Exercise objective:
Only these lines of the data below are wanted: the one with "Shipping & Return (729, 1035)", the one with "Coming Soon (946, 140)", and any lines between them, each repeated exactly.

[Recorded data]

= Beginning of Section =

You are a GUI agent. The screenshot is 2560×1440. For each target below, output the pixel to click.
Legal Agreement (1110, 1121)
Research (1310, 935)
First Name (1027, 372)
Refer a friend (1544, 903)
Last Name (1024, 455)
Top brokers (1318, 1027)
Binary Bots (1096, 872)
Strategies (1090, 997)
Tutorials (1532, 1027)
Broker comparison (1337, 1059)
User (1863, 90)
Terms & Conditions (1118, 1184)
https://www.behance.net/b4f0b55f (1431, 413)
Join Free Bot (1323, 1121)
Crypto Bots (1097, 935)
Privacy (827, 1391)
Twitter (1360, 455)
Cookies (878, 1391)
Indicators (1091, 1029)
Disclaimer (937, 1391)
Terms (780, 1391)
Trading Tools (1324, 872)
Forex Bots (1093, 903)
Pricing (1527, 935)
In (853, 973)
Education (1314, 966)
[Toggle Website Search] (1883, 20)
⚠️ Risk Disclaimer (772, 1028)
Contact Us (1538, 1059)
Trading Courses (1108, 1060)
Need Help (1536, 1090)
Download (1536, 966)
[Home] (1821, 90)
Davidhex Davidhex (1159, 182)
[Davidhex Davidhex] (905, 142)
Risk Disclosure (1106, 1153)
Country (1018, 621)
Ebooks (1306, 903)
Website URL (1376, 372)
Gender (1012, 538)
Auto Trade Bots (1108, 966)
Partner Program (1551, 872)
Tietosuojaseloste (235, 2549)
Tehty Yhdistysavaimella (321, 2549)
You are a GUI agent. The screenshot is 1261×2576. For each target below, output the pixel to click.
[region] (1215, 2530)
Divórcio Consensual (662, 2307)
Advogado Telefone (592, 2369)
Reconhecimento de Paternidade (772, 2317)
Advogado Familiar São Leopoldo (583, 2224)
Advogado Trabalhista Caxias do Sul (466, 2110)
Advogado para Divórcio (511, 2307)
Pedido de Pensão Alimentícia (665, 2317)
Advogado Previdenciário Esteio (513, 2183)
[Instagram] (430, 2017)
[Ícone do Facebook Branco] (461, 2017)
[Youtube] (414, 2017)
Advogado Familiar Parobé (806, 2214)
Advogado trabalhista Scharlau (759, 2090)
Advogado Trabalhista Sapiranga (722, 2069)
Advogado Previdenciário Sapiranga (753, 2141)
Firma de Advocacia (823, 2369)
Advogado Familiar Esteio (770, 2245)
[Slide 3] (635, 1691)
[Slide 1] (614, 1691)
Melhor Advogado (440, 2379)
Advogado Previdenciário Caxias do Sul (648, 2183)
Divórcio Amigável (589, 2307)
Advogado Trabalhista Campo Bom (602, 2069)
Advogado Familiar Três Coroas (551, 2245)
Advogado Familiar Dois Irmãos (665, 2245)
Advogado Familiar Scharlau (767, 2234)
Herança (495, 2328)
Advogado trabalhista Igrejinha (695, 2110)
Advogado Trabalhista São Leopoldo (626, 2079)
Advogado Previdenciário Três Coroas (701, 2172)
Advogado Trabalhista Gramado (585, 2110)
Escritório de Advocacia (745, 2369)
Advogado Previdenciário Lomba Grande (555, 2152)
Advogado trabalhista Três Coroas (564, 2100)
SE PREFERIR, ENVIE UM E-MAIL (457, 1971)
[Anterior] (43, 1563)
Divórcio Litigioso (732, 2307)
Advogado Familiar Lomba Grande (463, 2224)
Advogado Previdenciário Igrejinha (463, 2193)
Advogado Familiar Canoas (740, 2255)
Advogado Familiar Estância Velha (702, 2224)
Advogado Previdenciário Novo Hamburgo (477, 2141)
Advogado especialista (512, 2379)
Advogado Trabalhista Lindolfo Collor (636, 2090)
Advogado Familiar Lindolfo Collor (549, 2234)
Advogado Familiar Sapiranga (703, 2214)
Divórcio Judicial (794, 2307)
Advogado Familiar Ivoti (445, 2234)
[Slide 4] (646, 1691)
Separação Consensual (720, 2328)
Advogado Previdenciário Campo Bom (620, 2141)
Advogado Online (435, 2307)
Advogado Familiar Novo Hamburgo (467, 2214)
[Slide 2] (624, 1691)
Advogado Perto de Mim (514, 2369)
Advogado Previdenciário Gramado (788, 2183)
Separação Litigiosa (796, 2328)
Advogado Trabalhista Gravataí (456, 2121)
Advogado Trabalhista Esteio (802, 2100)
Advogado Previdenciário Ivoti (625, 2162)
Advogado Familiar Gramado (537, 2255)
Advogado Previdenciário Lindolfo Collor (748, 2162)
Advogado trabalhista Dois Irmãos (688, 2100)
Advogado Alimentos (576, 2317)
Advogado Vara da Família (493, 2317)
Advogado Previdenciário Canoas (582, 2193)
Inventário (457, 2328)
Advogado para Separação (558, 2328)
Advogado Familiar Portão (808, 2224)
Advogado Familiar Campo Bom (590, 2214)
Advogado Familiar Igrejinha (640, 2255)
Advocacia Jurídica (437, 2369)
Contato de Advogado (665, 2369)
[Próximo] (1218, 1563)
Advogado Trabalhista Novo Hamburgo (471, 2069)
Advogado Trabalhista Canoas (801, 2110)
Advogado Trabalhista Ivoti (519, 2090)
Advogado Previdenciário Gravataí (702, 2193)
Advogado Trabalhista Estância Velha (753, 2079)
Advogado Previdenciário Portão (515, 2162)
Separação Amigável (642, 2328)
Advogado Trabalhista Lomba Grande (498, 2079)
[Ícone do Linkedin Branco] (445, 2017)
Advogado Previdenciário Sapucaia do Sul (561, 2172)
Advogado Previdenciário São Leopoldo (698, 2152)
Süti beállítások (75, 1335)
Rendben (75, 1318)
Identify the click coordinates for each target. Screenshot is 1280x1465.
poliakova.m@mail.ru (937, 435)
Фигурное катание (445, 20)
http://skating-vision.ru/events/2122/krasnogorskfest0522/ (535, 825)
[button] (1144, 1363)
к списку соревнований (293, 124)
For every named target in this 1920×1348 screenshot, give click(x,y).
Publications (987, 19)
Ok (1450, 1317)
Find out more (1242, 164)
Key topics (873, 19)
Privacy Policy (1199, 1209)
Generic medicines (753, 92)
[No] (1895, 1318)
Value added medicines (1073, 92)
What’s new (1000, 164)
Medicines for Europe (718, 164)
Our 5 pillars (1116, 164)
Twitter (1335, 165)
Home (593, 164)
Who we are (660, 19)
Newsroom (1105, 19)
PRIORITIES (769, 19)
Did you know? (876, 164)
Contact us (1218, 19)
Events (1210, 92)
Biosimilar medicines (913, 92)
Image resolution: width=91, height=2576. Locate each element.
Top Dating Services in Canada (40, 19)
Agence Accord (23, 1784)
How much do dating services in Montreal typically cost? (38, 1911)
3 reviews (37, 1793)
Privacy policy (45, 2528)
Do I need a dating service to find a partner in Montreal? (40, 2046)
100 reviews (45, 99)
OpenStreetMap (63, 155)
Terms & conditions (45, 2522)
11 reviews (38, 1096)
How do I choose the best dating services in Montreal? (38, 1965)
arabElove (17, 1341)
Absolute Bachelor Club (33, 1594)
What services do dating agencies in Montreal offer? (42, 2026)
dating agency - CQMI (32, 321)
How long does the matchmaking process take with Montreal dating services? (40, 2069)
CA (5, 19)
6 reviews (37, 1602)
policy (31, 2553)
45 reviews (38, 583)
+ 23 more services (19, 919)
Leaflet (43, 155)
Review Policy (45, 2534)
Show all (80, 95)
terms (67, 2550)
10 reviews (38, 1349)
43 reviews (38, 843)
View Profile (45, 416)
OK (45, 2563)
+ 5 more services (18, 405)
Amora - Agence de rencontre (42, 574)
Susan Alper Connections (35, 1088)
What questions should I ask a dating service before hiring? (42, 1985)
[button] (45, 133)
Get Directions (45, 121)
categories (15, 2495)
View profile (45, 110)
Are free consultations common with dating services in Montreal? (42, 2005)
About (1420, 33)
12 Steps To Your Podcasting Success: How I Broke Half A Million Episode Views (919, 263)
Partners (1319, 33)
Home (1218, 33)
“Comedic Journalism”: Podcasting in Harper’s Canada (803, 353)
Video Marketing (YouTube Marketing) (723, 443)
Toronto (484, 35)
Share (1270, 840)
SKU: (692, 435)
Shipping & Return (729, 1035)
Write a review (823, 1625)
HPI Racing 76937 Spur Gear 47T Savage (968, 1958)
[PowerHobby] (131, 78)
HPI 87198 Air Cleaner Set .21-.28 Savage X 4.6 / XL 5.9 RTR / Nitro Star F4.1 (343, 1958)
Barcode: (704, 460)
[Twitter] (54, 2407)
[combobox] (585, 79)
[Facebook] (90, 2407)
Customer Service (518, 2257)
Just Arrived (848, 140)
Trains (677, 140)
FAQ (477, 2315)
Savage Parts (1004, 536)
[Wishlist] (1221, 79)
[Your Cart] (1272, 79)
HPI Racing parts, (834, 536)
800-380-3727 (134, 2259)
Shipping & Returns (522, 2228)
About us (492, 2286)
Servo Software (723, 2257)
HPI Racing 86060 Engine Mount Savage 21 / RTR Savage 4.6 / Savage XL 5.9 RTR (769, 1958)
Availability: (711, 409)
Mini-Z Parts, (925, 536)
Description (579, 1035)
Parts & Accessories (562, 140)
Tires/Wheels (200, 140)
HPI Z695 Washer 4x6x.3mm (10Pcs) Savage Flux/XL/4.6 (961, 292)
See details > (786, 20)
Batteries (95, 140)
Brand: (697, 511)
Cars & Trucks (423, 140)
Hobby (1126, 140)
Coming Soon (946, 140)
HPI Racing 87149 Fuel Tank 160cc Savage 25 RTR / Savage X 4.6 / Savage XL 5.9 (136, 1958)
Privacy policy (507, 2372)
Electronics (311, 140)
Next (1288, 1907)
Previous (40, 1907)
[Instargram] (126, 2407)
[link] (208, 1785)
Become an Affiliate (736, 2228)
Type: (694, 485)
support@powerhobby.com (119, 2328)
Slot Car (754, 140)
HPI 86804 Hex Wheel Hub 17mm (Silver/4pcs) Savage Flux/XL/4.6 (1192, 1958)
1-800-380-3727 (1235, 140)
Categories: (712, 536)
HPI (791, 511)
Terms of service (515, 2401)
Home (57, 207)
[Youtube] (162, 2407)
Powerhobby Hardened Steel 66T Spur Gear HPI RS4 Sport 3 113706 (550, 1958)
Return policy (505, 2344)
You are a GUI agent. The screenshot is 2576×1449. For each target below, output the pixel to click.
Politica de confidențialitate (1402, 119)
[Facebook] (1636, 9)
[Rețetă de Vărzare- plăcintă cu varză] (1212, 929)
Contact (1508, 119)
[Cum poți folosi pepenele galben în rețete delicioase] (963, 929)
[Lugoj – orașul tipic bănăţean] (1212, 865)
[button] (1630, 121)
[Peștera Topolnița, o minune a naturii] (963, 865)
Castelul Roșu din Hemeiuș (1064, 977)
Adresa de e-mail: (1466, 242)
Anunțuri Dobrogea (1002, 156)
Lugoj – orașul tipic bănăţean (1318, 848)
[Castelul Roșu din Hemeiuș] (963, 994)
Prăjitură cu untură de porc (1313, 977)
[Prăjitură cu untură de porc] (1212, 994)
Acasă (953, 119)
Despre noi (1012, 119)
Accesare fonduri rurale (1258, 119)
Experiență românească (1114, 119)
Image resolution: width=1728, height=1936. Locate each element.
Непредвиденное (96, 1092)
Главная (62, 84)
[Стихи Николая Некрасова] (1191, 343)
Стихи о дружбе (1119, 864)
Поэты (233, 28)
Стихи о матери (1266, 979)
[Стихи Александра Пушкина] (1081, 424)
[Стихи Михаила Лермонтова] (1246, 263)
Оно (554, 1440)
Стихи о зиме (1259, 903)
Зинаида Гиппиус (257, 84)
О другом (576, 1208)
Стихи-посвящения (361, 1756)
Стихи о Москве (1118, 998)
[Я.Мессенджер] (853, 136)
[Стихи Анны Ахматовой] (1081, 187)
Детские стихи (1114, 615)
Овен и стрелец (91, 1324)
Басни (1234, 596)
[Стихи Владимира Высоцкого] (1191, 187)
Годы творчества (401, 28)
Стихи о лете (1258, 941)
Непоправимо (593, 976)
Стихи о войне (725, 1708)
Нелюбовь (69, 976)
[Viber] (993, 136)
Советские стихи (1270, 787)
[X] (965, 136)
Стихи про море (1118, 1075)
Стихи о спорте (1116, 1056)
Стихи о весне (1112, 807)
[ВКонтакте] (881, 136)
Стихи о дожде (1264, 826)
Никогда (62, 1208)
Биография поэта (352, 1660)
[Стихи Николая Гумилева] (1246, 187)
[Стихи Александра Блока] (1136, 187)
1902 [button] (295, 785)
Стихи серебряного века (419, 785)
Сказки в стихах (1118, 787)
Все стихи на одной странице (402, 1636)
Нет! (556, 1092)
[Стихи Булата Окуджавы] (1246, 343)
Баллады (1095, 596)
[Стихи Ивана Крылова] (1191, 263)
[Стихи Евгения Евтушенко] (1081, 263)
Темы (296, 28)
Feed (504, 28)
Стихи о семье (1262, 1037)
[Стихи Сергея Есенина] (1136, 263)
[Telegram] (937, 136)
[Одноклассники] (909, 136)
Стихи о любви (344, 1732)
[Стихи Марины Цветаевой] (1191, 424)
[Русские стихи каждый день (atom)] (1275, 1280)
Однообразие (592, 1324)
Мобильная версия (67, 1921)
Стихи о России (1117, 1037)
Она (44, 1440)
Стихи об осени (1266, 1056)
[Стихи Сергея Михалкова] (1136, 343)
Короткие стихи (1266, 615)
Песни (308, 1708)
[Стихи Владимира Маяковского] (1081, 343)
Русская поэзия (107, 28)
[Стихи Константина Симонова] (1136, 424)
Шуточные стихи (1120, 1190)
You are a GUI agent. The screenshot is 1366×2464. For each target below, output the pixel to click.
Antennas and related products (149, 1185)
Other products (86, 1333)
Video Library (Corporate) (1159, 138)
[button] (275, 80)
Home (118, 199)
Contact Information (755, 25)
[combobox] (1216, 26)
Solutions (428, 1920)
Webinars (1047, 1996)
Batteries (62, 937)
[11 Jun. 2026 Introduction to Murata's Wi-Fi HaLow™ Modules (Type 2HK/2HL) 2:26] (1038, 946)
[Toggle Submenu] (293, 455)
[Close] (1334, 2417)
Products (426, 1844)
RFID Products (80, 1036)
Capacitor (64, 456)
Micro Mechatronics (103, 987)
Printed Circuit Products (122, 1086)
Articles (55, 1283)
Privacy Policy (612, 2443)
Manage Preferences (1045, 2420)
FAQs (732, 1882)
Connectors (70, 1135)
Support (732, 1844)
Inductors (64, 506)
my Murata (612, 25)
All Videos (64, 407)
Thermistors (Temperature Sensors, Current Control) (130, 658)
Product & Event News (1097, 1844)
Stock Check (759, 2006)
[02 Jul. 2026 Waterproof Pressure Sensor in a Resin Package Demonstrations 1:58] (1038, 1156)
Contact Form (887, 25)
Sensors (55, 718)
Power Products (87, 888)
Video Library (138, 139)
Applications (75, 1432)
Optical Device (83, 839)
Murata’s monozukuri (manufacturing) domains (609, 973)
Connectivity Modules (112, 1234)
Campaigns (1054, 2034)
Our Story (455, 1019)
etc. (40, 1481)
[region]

= End of Section =

Solution to the problem:
Shipping & Return (729, 1035)
Write a review (823, 1625)
HPI Racing 76937 Spur Gear 47T Savage (968, 1958)
[PowerHobby] (131, 78)
HPI 87198 Air Cleaner Set .21-.28 Savage X 4.6 / XL 5.9 RTR / Nitro Star F4.1 (343, 1958)
Barcode: (704, 460)
[Twitter] (54, 2407)
[combobox] (585, 79)
[Facebook] (90, 2407)
Customer Service (518, 2257)
Just Arrived (848, 140)
Trains (677, 140)
FAQ (477, 2315)
Savage Parts (1004, 536)
[Wishlist] (1221, 79)
[Your Cart] (1272, 79)
HPI Racing parts, (834, 536)
800-380-3727 (134, 2259)
Shipping & Returns (522, 2228)
About us (492, 2286)
Servo Software (723, 2257)
HPI Racing 86060 Engine Mount Savage 21 / RTR Savage 4.6 / Savage XL 5.9 RTR (769, 1958)
Availability: (711, 409)
Mini-Z Parts, (925, 536)
Description (579, 1035)
Parts & Accessories (562, 140)
Tires/Wheels (200, 140)
HPI Z695 Washer 4x6x.3mm (10Pcs) Savage Flux/XL/4.6 (961, 292)
See details > (786, 20)
Batteries (95, 140)
Brand: (697, 511)
Cars & Trucks (423, 140)
Hobby (1126, 140)
Coming Soon (946, 140)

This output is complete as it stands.